__TASKS TO PERFORM__:
(a) From the discussion of Alphabet employee pay, return the passage starting at "What this pretty" and ending at "that third mega-yacht.", copied word for word.
(b) Answer these questions about the discussion of Alphabet employee pay:
(i) What median compensation for 2021 is cited from Alphabet's Schedule 14A filing?
(ii) What employee count is given for MSFT?
(iii) What percentage of the value each employee creates does the last comment say executives and shareholders take?

Their argument sounds quite compelling, to be honest:

  As detailed in Alphabet's Schedule 14A filing, median compensation totaled $295,884 in 2021. An analysis by S&P Global illustrates that median compensation at Alphabet was 67% higher than at Microsoft and 153% higher than the 20 largest listed technology companies in the US. There is no justification for this enormous disparity.

  We acknowledge that Alphabet employs some of the most talented and brightest computer scientists and engineers, but these represent only a fraction of the employee base. Many employees are performing general sales, marketing and administrative jobs, who should be compensated in-line with other technology companies. 
[1] https://www.tcifund.com/files/corporateengageement/alphabet/...


> There is no justification for this enormous disparity.

I dunno that the Google vs Microsoft comparison _is_ compelling. Isn't the question not "how much do the employees cost" but "are they worth what they cost"? This is not my area, but it seems like measuring _profit_ per employee gets a crude measurement of whether in aggregate those employees are generating more value than their comp.

Grabbing stale numbers from yahoo finance,

MSFT: 221,000 employees, Net Income to common $69.79B => $3,157,918.55 / person

GOOG: 186,779 employees, Net Income to common $66.99B => $3,586,591.64 / person

I.e. even with their higher comp, google employees as a group are generating similar but higher profit per person. And if the median compensation is ~$300k, then on most of them it seems like Alphabet is still doing extremely well? Is this not the right way to look at this?


What this pretty clearly demonstrates to me at least, is that executives and shareholders are stealing 90% of the value each employee creates, as both companies median per employee compensation is around $300k, yet they each produce 10X that amount in profit. Sounds like the employees are actually criminally underpaid. But of course the hedge fund billionaire will say they're getting too much, as heaven forbid some people enjoying comfortable middle class lives prevent a billionaire from getting that third mega-yacht.

__SOURCE EXCERPT__:
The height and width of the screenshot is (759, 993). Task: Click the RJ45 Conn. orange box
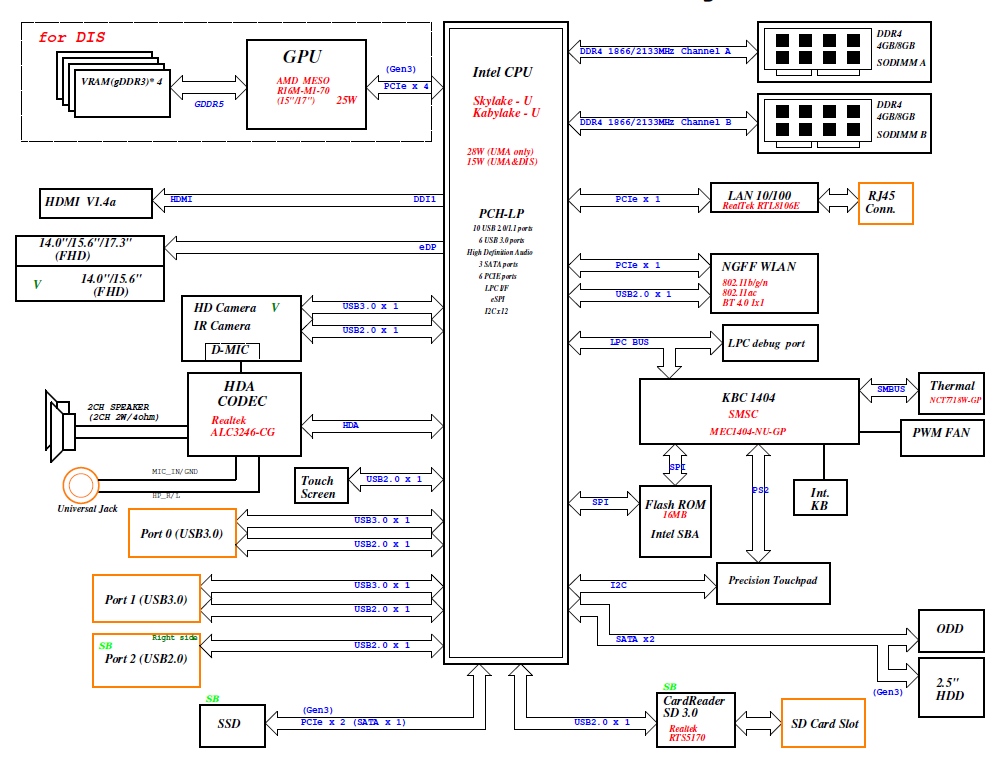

__SOLUTIONS TO THE PROBLEMS__:
(a)
What this pretty clearly demonstrates to me at least, is that executives and shareholders are stealing 90% of the value each employee creates, as both companies median per employee compensation is around $300k, yet they each produce 10X that amount in profit. Sounds like the employees are actually criminally underpaid. But of course the hedge fund billionaire will say they're getting too much, as heaven forbid some people enjoying comfortable middle class lives prevent a billionaire from getting that third mega-yacht.

(b)
(i) $295,884
(ii) 221,000
(iii) 90%